Personal information
- Full name: Kaio Vitoriano Ganga
- Date of birth: 23 January 2007 (age 19)
- Place of birth: Teixeira de Freitas, Brazil
- Height: 1.74 m (5 ft 9 in)
- Position: Winger

Team information
- Current team: Santos
- Number: 29

Youth career
- 2021–2026: Ponte Preta
- 2026–: Santos

Senior career*
- Years: Team / Apps / (Gls)
- 2025–2026: Ponte Preta / 4 / (0)
- 2026–: Santos / 0 / (0)

= Kaio Ganga =

Brazilian footballer

Kaio Vitoriano Ganga (born 23 January 2007) is a Brazilian footballer who plays as a winger for Santos.

==Career==
Born in Teixeira de Freitas, Bahia, Kaio Ganga joined Ponte Preta's youth sides in 2021. In August 2025, after being the top scorer of the under-20 team, he was promoted to the main squad by head coach Marcelo Fernandes.

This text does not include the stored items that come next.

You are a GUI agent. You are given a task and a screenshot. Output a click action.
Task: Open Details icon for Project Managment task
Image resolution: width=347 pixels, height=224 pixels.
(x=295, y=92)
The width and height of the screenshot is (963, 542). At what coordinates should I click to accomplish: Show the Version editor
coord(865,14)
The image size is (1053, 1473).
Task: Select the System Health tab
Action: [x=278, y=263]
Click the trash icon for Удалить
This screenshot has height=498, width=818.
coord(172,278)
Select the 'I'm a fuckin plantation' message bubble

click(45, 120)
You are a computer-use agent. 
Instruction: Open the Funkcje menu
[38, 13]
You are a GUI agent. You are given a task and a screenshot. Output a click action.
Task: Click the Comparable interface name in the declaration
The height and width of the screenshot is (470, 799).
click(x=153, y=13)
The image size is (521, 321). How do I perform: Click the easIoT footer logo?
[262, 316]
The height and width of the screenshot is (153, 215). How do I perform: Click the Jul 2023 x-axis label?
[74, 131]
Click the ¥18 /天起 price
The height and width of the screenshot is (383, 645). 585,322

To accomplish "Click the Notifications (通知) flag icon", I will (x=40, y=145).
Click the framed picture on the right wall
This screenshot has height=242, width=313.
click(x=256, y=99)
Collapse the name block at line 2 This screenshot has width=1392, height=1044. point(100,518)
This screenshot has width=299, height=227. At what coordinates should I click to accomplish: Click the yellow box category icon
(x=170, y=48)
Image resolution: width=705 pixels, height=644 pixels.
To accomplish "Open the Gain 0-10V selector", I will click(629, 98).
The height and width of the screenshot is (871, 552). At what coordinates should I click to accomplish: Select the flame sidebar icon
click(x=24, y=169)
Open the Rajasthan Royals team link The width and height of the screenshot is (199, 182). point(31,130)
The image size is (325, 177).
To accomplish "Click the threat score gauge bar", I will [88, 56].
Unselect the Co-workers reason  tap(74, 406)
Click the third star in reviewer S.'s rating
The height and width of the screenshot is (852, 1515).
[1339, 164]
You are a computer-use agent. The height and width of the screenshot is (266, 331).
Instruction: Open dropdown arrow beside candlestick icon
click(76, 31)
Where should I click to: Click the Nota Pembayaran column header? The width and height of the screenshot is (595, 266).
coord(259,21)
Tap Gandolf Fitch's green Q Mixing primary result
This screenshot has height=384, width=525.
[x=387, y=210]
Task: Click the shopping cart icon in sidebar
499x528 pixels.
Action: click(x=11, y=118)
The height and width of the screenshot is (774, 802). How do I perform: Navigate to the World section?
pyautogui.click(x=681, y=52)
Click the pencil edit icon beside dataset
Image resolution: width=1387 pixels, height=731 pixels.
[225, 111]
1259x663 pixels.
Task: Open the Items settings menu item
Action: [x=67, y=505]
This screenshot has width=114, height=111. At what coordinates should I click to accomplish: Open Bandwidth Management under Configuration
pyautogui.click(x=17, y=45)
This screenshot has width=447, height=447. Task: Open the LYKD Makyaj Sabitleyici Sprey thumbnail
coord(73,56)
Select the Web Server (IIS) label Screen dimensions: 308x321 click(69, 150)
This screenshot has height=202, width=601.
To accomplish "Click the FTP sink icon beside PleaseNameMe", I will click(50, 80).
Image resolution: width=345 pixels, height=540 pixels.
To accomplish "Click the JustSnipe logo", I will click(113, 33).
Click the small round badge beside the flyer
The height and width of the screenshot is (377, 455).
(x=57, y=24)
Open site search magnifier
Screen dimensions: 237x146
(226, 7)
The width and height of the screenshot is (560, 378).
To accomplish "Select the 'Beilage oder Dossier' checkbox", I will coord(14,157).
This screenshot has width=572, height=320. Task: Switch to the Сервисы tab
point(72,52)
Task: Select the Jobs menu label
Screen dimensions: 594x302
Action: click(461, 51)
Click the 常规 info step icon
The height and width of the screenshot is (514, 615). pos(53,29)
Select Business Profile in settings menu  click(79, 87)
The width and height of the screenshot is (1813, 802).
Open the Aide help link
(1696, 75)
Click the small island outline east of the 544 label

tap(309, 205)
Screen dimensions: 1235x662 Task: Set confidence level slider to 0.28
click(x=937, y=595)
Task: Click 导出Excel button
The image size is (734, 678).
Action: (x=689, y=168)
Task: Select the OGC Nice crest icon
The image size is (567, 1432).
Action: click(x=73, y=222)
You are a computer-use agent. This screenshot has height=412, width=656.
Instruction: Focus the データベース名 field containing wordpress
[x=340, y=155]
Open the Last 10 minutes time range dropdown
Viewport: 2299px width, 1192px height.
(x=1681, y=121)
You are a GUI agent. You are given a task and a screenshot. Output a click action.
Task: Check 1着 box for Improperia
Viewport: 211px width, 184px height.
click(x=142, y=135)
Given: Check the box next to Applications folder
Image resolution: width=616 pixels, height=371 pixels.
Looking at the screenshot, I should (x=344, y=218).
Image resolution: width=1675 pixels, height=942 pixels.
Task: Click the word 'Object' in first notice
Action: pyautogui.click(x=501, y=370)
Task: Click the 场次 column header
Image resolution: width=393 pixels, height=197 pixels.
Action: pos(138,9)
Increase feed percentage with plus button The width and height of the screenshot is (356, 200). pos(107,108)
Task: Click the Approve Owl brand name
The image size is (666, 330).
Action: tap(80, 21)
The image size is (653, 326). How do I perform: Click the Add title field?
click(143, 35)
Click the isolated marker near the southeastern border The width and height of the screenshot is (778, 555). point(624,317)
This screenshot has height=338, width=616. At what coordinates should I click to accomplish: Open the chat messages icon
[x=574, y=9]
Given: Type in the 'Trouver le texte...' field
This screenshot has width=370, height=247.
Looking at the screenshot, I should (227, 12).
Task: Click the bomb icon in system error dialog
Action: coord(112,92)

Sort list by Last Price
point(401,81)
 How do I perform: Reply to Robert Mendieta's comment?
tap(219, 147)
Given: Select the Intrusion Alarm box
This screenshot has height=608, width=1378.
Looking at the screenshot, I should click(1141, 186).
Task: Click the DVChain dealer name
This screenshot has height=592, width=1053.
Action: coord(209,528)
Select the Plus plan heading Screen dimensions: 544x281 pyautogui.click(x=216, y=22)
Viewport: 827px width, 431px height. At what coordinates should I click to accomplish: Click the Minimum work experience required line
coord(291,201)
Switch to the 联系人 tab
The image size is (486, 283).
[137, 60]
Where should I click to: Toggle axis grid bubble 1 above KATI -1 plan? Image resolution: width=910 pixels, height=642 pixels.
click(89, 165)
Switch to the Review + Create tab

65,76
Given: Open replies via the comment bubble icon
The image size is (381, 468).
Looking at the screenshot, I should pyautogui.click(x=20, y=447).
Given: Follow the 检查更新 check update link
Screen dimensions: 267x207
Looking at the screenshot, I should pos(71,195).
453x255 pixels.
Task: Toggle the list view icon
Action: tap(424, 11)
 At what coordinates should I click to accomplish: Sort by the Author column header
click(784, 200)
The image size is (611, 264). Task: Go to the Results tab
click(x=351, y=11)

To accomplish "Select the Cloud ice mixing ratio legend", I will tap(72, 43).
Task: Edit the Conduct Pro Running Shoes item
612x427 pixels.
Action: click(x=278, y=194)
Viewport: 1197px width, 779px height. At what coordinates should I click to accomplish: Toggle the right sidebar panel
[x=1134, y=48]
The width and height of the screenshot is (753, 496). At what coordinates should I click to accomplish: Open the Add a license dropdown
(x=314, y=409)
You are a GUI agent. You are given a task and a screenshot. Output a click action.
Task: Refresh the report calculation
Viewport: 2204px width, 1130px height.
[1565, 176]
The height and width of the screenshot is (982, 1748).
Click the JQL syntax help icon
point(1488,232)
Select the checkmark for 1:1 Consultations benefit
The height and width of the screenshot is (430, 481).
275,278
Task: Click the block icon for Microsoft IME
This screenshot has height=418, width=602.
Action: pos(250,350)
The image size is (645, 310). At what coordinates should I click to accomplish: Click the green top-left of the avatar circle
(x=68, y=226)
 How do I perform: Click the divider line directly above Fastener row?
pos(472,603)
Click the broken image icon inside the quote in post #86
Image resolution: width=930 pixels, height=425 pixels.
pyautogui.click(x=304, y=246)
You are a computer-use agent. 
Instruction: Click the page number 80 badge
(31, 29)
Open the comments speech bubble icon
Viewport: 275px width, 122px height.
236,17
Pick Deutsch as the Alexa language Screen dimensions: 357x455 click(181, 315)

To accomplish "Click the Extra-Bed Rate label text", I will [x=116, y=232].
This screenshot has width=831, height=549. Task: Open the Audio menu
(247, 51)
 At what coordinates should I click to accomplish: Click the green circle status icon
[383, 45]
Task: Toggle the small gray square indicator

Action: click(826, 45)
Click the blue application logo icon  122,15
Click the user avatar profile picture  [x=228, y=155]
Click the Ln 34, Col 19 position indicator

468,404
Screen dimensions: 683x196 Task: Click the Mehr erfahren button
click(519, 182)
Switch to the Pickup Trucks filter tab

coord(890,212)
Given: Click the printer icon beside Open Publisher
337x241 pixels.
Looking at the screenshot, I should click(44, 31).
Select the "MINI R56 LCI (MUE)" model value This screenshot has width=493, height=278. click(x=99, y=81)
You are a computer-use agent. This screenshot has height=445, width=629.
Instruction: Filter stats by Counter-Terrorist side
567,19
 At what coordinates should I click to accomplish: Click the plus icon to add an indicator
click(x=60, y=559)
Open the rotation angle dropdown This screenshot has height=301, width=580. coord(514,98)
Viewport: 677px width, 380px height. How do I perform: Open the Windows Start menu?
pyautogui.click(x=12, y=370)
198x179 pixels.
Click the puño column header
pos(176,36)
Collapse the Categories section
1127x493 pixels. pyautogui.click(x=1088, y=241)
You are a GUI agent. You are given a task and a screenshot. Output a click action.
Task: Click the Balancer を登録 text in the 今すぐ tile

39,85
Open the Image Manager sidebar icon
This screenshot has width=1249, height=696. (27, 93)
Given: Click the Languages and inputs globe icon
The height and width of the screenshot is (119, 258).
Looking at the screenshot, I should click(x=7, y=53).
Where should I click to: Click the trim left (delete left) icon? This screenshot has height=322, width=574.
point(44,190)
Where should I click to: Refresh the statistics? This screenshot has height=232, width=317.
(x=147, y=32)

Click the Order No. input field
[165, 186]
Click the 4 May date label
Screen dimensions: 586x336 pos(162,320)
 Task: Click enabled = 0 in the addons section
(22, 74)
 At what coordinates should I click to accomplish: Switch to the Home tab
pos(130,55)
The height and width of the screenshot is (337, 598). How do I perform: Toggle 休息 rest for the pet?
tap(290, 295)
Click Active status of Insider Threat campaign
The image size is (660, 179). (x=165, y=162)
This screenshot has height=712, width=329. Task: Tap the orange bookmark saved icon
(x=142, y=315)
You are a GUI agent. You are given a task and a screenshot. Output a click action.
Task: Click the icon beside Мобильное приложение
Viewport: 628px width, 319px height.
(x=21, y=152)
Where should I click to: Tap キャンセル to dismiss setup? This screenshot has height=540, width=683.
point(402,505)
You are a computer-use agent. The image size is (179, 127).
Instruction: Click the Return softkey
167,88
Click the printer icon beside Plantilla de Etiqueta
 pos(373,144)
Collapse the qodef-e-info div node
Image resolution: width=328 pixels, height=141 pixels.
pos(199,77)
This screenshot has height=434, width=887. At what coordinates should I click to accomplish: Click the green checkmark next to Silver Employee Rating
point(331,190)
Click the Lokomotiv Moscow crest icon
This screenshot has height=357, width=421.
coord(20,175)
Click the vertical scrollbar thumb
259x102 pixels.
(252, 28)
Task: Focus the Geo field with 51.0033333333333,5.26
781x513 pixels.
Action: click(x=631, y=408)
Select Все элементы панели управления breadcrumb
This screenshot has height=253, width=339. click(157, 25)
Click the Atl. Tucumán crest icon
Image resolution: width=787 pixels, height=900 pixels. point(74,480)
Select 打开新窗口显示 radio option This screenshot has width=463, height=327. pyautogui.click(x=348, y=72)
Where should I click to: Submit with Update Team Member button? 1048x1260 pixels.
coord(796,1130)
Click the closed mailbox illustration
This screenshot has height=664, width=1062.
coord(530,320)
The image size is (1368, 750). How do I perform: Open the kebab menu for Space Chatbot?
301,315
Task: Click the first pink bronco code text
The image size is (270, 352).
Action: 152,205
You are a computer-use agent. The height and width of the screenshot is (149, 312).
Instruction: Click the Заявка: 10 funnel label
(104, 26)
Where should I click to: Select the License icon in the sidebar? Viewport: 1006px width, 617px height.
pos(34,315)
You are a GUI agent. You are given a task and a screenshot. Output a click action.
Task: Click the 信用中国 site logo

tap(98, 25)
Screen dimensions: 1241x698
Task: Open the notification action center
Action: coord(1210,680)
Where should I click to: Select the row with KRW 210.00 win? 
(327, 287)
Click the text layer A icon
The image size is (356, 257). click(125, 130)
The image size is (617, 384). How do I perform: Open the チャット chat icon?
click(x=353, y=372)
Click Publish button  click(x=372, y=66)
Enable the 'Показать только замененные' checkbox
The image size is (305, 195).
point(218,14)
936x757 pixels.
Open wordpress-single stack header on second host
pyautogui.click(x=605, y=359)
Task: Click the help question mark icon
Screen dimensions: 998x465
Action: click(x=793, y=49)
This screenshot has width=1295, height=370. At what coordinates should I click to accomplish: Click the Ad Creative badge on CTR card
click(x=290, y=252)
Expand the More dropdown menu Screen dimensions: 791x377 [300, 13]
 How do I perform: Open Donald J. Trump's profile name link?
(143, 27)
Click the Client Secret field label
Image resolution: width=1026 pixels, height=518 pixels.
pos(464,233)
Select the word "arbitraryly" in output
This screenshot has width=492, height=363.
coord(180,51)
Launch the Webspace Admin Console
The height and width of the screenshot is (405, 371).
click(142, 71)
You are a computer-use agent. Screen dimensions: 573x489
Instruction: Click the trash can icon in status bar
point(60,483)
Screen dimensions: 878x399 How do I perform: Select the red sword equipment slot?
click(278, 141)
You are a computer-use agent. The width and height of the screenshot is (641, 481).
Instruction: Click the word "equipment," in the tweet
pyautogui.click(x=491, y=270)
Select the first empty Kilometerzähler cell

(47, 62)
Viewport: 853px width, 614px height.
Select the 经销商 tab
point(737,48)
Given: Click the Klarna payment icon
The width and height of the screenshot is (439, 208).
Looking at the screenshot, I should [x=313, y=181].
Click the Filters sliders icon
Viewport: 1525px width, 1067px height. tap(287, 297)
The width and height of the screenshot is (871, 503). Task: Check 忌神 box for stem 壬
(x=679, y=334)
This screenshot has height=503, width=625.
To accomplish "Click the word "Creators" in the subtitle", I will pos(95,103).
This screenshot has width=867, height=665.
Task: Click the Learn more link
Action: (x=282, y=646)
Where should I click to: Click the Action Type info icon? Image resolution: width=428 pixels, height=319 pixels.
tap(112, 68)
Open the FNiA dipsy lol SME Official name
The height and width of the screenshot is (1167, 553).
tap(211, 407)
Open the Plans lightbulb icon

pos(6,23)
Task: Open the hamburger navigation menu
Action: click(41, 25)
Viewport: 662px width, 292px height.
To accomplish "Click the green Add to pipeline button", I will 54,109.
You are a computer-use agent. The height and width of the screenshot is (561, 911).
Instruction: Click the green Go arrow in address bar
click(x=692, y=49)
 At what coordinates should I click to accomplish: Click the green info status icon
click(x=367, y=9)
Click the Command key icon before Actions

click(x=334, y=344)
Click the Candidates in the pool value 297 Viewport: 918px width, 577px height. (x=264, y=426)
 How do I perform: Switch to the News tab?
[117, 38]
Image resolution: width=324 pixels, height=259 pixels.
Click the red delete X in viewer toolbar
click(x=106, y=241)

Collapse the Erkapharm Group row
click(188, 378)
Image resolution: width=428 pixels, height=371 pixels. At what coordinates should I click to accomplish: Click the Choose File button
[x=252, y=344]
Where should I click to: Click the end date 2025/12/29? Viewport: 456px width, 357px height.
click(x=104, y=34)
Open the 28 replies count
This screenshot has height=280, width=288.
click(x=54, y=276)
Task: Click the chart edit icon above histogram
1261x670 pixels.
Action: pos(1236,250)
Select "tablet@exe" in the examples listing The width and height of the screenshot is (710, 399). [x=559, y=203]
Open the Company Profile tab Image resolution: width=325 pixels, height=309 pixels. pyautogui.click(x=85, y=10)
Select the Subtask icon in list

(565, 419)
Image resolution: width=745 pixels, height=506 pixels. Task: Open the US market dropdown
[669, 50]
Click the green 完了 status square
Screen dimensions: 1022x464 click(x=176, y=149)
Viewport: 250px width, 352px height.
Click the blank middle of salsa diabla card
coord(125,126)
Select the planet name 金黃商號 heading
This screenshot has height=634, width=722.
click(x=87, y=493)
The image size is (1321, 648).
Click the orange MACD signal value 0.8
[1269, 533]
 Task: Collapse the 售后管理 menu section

Kaio Ganga made his senior debut on 30 August 2025, coming on as a second-half substitute for Luiz Felipe in a 1–0 Série C home win over Londrina. He subsequently returned to the under-20s, where he gained notoriety after receiving a yellow card for an "unsportsmanlike conduct" in their opening match of the 2026 Copa São Paulo de Futebol Júnior, when he was making keepie uppies in that play.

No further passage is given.